→ LIST OF TASKS:
[1] Answer these questions from the memo on the stay-at-home order, one line each:
(a) To whom is the memo addressed?
(b) Which county did the governor add to his stay-at-home order, and on what day?
(c) Which office sent a message to Penn State students and parents?
[2] Carry on the memo on the stay-at-home order from the point where it stops.

→ DOCUMENT EXTRACT:
___
To: Liberal Arts Faculty, Staff, Graduate Students, and Post Docs
From: Clarence Lang
Date: March 30, 2020
I hope that your week is off to a promising start.
By now you are probably aware that on Saturday, Governor Tom Wolf extended his stay-at-home order to include Centre County. With a number of exceptions — including obtaining medicine and medical supplies, visiting healthcare professionals, retrieving materials needed to work from home, getting necessary services and supplies, and engaging in outdoor activities that follow physical distancing precautions — we are all expected to remain at home until further notice.
Shortly on the heels of this announcement, the Office of the Vice president for Student Affairs sent a message to Penn State students and parents pleading that students not to return to State College or Centre County if they have already left. The message was prompted by recent social media communications that suggested some students were contemplating returning to town based on the perception that “Happy Valley” is a safe refuge and State College is better prepared to respond to the COVID-19 pandemic than their home communities.
___
→ DATA LISTING:
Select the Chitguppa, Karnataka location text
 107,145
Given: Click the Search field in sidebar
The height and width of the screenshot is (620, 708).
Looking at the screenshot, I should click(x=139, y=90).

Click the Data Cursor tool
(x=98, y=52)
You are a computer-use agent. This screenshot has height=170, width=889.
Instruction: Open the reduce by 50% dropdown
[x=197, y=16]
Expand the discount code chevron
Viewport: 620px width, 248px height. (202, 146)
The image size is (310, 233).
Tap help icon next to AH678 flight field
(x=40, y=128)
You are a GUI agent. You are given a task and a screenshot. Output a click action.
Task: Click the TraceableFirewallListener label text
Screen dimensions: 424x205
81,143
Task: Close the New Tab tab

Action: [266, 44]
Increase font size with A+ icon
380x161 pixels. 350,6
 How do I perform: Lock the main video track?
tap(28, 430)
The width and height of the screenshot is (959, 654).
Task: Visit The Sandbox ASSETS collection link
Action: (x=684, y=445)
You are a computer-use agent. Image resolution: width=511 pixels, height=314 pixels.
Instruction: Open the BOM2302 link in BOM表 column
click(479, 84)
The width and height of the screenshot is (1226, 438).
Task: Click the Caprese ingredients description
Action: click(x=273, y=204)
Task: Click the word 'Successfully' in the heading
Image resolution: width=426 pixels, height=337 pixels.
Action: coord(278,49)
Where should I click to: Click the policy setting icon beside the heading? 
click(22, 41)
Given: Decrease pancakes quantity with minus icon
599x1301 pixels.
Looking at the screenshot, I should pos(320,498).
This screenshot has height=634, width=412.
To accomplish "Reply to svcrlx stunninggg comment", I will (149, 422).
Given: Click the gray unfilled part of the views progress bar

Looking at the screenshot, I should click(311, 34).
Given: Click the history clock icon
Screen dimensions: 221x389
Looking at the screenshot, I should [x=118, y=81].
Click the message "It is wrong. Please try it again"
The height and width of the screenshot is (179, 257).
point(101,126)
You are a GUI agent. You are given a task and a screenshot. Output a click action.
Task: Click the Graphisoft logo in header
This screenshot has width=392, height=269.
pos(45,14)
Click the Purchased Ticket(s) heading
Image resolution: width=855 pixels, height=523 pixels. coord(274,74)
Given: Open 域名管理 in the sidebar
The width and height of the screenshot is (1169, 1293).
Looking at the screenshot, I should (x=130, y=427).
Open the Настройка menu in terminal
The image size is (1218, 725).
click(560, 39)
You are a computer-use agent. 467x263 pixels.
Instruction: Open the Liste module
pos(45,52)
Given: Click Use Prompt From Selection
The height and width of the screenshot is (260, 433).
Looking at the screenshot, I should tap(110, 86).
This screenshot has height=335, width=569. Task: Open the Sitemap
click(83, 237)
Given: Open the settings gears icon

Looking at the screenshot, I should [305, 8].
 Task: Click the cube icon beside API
___
→ EXPECTED RESPONSES:
[1]
(a) Liberal Arts Faculty, Staff, Graduate Students, and Post Docs
(b) Centre County, on Saturday
(c) The Office of the Vice president for Student Affairs

[2]
I trust that you will agree that the governor’s stay-at-home order for the county, and the University’s messaging to students, are necessary measures to reinforce the physical distancing that health experts have been promoting for weeks. Needless to say, I strongly encourage you to observe this new directive. In practical terms, nothing changes about the remote teaching, learning, and work arrangements we have been following for the past few weeks. As before, I urge you to do all that you must to perform your work-related duties and responsibilities away from campus. Communicate immediately with your supervisor if you encounter difficulties accomplishing this.
In the meantime, I want to share some good news involving Gene and Roz Chaiken, who are two of our college’s longtime benefactors and leading philanthropists of the University. Their company, Almo Corporation (the nation’s largest independent distributor of major appliances, consumer electronics, professional A/V equipment, and furniture and housewares), has formed a partnership with Bloom Energy Corporation to refurbish unused, out-of-warranty ventilators and ship them to state agencies and hospitals throughout the nation to address the respiratory distress that many COVID-19 patients are experiencing. The work that the Chaikens are doing is not only an important public service in this moment of crisis, but it also powerfully illustrates the creativity, problem-solving, and empathy and care that the liberal arts prepare our students to bring to tackling real-world dilemmas.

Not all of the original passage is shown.